Although in its infancy, DeFi is already creating a parallel financial services world with a total value locked (TVL) of $239.44bn (as of January 2022). TVL is the overall value of crypto assets deposited in a DeFi protocol, or in DeFi protocols generally. In DeFi, users are already making payments, lending and trading without relying on a central third party. Instead, peer-to-peer exchanges are done using decentralised applications, or ‘Dapps’.
This new vision has the potential to open up access to the estimated 1.7 billion underbanked and unbanked, since anyone can open an account as long as they have an e-wallet. However, to reach its full potential, the DeFi community needs to bridge the gap between traditional financial services and the new DeFi experience. User interfaces and experience must be improved and the risks associated with ‘being your own bank’ must be mitigated.
Some financial services companies have taken note of this gap and are moving to fill it by creating the bridge between DeFi and traditional financial services. For example, in February 2021, Mastercard announced that it would support certain cryptocurrencies.
One of the innovations of Web3 is that each user will have a unique digital identity. Currently, users access online services by using a username and password. Users have a separate account per service provider, leaving them with a multitude of passwords and a fragmented identity experience.
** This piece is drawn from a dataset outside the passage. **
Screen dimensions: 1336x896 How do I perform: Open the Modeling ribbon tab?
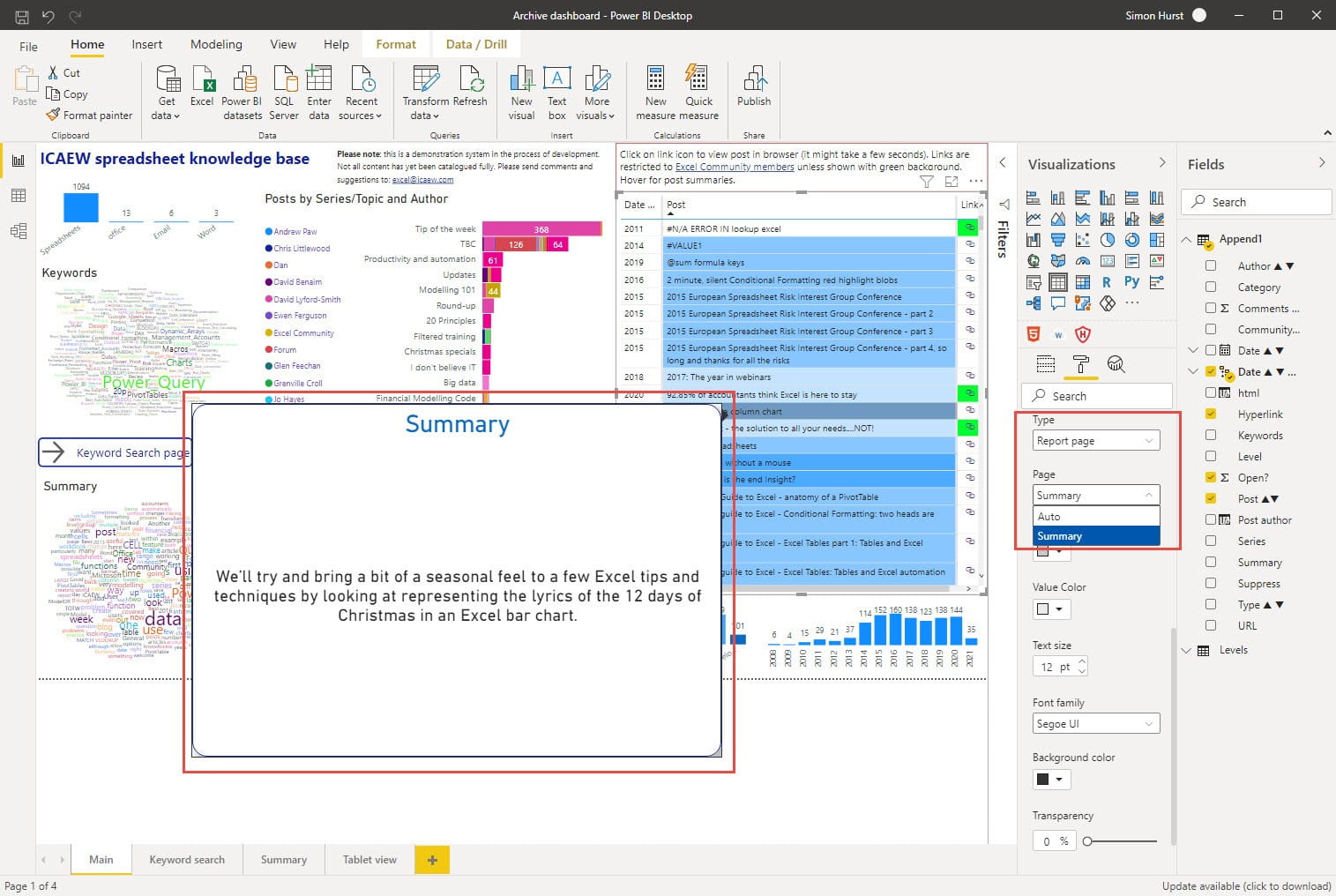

Additionally, users lose ownership of their identity as each service provider controls their data.
In the decentralised model, users store their verified credentials — a passport or driving license — in a digital wallet. Then, when they register to a new service, the user shares only the relevant information with the third party, which verifies the identity via a blockchain-based ledger. For example, if the user’s age needs to be verified, instead of providing their driving license, the user only shows the age information.
The decentralised model goes further if we consider the cryptographic concept of zero-knowledge proof, in which two parties can validate data items without ever disclosing the data itself. In this new world, the user’s personal information is fully protected and controlled by them.
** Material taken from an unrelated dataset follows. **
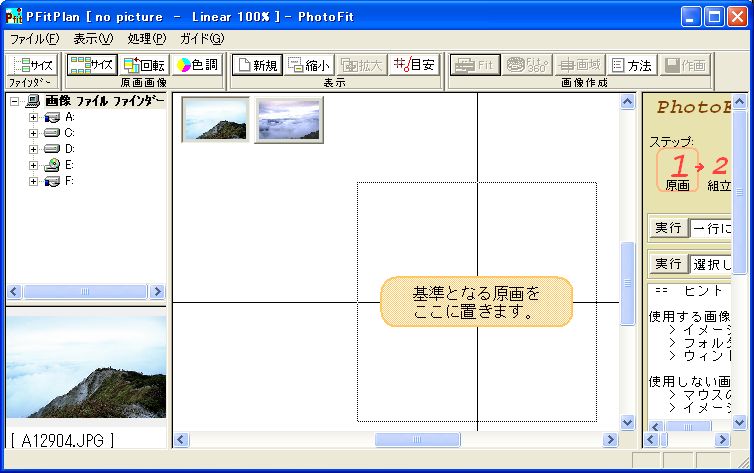Select the first mountain thumbnail
Viewport: 754px width, 473px height.
[x=216, y=120]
In financial services, decentralised identity can have an immediate impact on compliance. Financial services companies would be able to reduce the amount of data they have access to, reducing costs and decreasing the risk of cyber-attacks.
In the long term, if the decentralised concept gains momentum, existing onboarding, know-your-customer requirements and other compliance processes may change drastically. Note that in decentralised service there is no third party — such as a bank — to perform those checks, but there is still a need to ensure privacy and identity safeguards. This is a space that will require regulator attention, and a decision on who will own the risk and how it should be mitigated.
Web3 has reignited the creator economy by returning ownership. According to the US business magazine Fast Company, “more than 50 million people globally consider themselves content creators, and the market size has grown to well over $104bn”. Creators can now own the platforms, products and communities they create. They also have voting rights and can fully monetise their services.
While currently neither incumbents nor fintech companies seem to have tapped into the creator economy, the market growth potential may grab the attention of financial services players.
The opportunity for financial services companies lies in bridging the gap between cryptocurrencies and traditional banking, while tailoring it to the creators’ needs, such as providing loans based on predictable future income.
Visa is taking this approach; in October 2021, it announced a programme to help creators navigate the world of both crypto and traditional payment infrastructure.
Additionally, in the Web3 creator economy, any activity performed would be documented and part of the decentralised user identity. Like the physical world, a person’s identity would include interests, accomplishments, actions to date and so on. This could open up a stream of data that could be leveraged by financial services companies for credit, loans and other decisions.
While Web3 is still in its infancy, it is evident that it has the potential to democratise finance and change business models. Many suggest that we will coexist and interoperate between two worlds: the digital world, powered by a decentralised economy, and the physical world, powered by a more traditional economy.